Description of the task:
Rewrite the stretch from the line containing "You are a GUI" through the end of the listing, putting "arrow" in place of "triangle" and keeping every other word unchanged. Omit the pictures from your answer.

Rows of pointing data
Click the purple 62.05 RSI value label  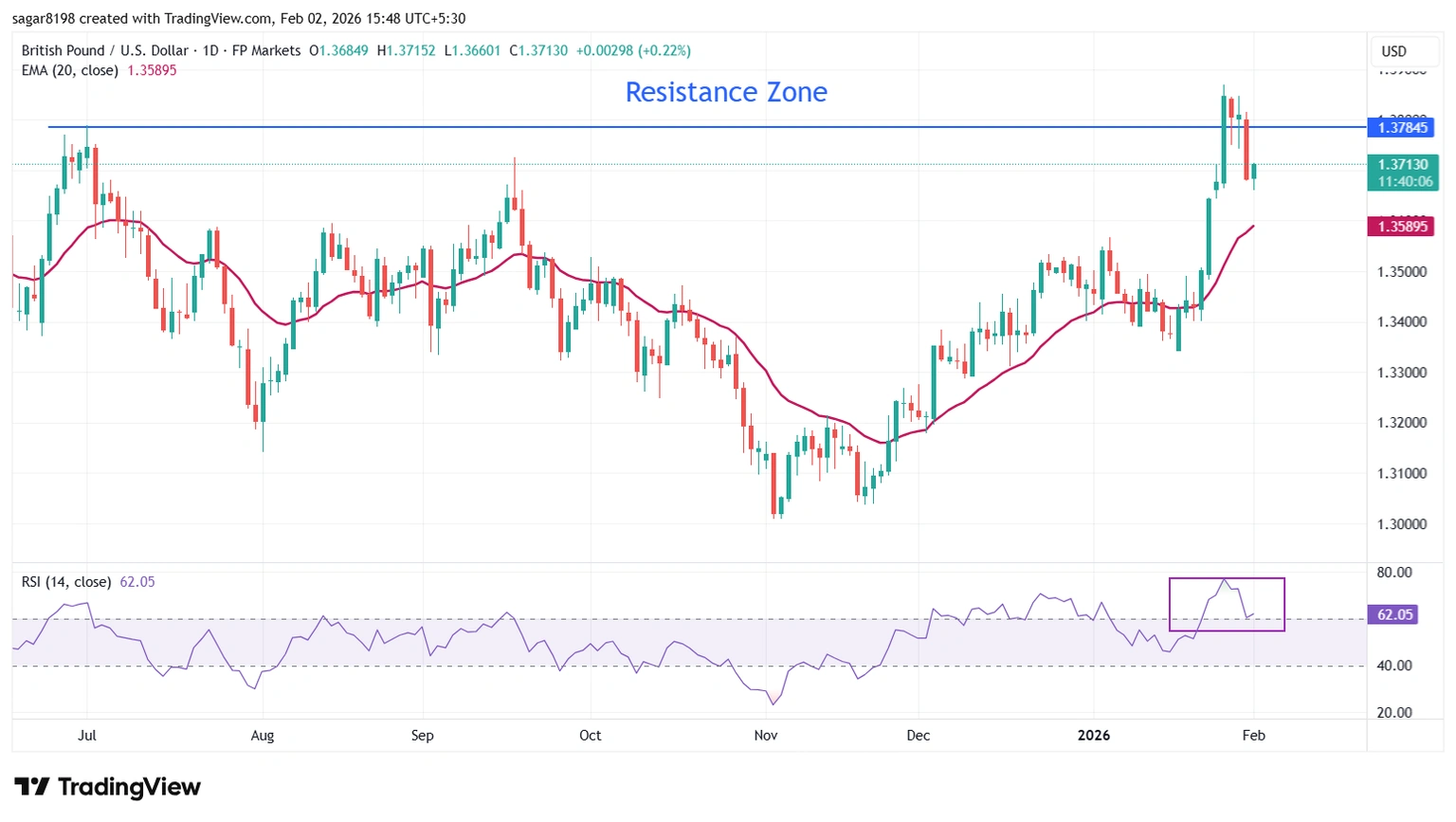coord(1394,614)
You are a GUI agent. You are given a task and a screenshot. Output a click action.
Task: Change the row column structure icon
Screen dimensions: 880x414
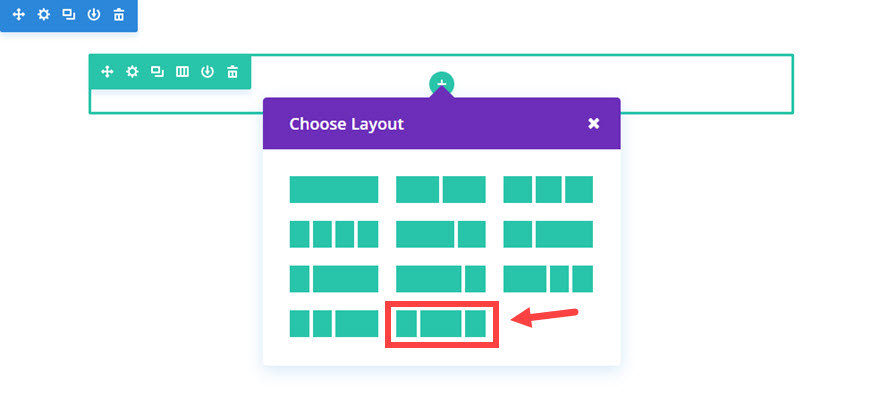coord(182,72)
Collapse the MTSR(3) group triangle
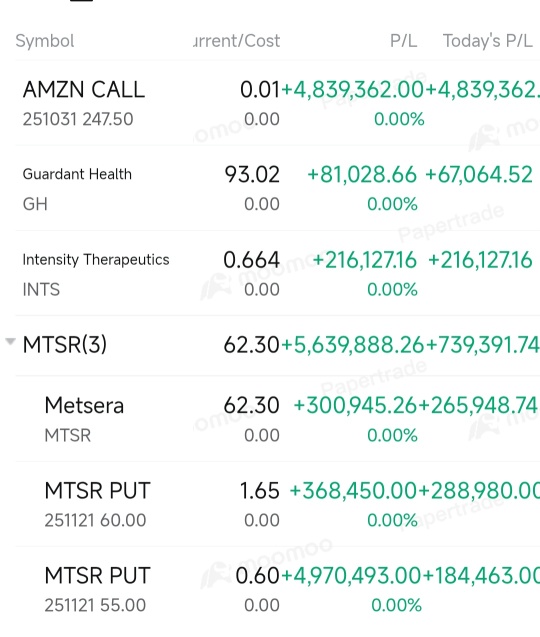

Full response:
You are a GUI agent. You are given a task and a screenshot. Output a click action.
Task: Change the row column structure icon
Screen dimensions: 880x414
coord(182,72)
Collapse the MTSR(3) group arrow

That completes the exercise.